Panic by Jeff Abbott – book review
I’ll confess something, for a while I got sick of thrillers. Slowly discovering plot detail from impossibly dangerous situation to impossibly dangerous situation whilst enduring the odd quiet bit just got… old. Perhaps absence makes the heart grow fonder however, because I really enjoyed Panic.
Panic is about a man who receives a phone call from his mother, she’s nervous, she wants him to come home now. When he gets there he finds her dead body before being attacked himself by her murderers.
Initially he is just fighting for survival, but in order to save himself and those he loves he is forced to immerse himself in a murky world of subterfuge and espionage he never knew existed.
To use a cliché, Panic is a page turner.

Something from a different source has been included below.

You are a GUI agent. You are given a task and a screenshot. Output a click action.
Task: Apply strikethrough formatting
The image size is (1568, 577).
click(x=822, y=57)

It achieves this by avoiding the dead spots that so many thrillers suffer from as a necessity to fill in the plot. Most of the revelations in the book are breathless because there is always the impression that the adversary could be right round the next corner even when the main characters are doing research in a library. The modern high tech world of surveillance and data trails is well used to make this feeling possible. Little is portrayed that is not relevant.
Violence is appropriate to the theme but is never dwelt on unnecessarily, whilst one could argue that more graphic scenes would not be out of place drawing such things out more than they are would impede the pace and simply turn some readers off. Equally the characters are developed as far as they need to be for empathy and the plot and no further.

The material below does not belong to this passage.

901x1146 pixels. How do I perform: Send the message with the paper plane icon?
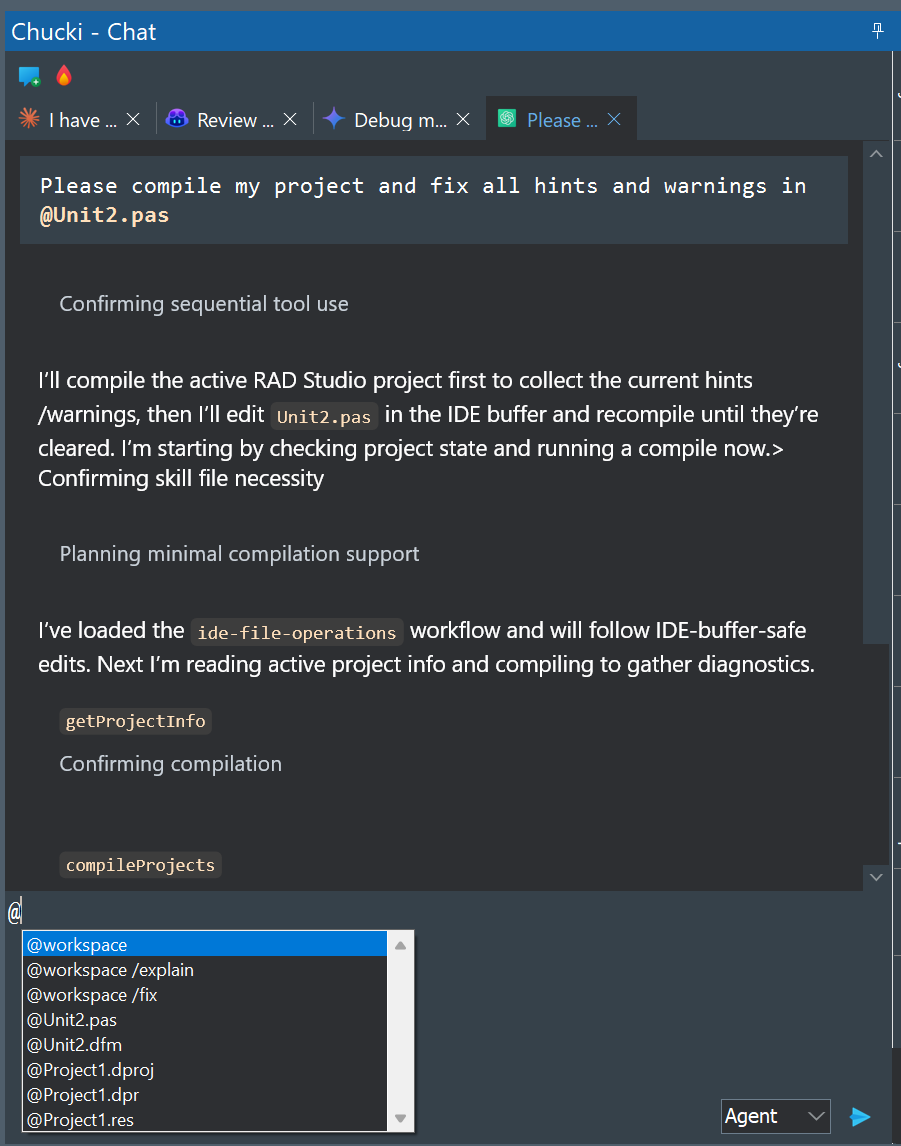[x=861, y=1116]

If Panic has one flaw, it is simply the one that can be attributed to most violent thrillers, that the usual suspended disbelief is required in the continued survival of the protagonist. However because the protagonist is an intelligent adaptable person (along with the assistance he receives from various characters) who you genuinely feel sympathy for the action is rarely pushed into the unbelievable. Considering at one point he is swimming through an alligator enclosure, this is fairly high praise for the author.

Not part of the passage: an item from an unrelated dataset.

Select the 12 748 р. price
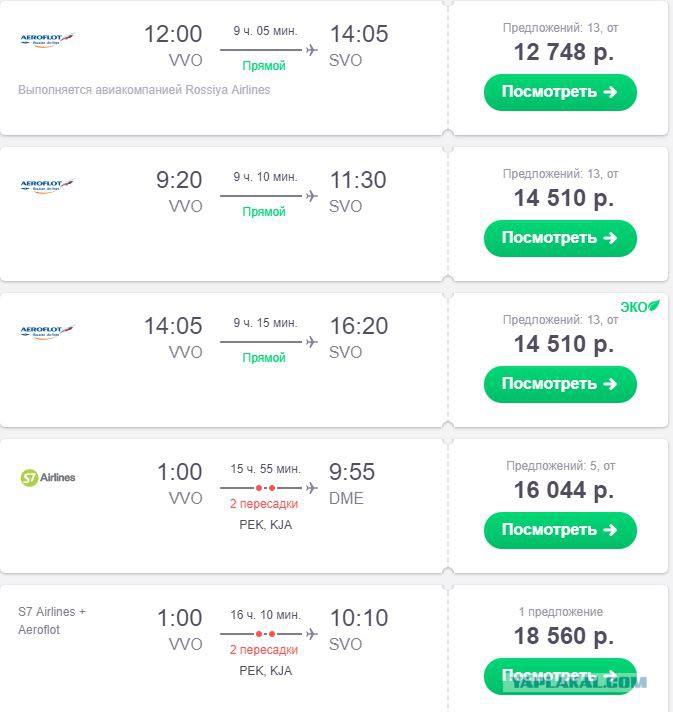673x712 pixels. tap(564, 52)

The plot unfolds in a pleasing manner and I never found myself skim reading to get to the next “important” bit. There aren’t many big shocks but that’s more because you’re too busy moving along with the story than stopping to analyse the impact of a particular scene.
In short, If you like thrillers, you’ll like panic.
If you’ve grown a bit tired of the thriller formula I’d still advise you to give it a go. It might pleasantly surprise you.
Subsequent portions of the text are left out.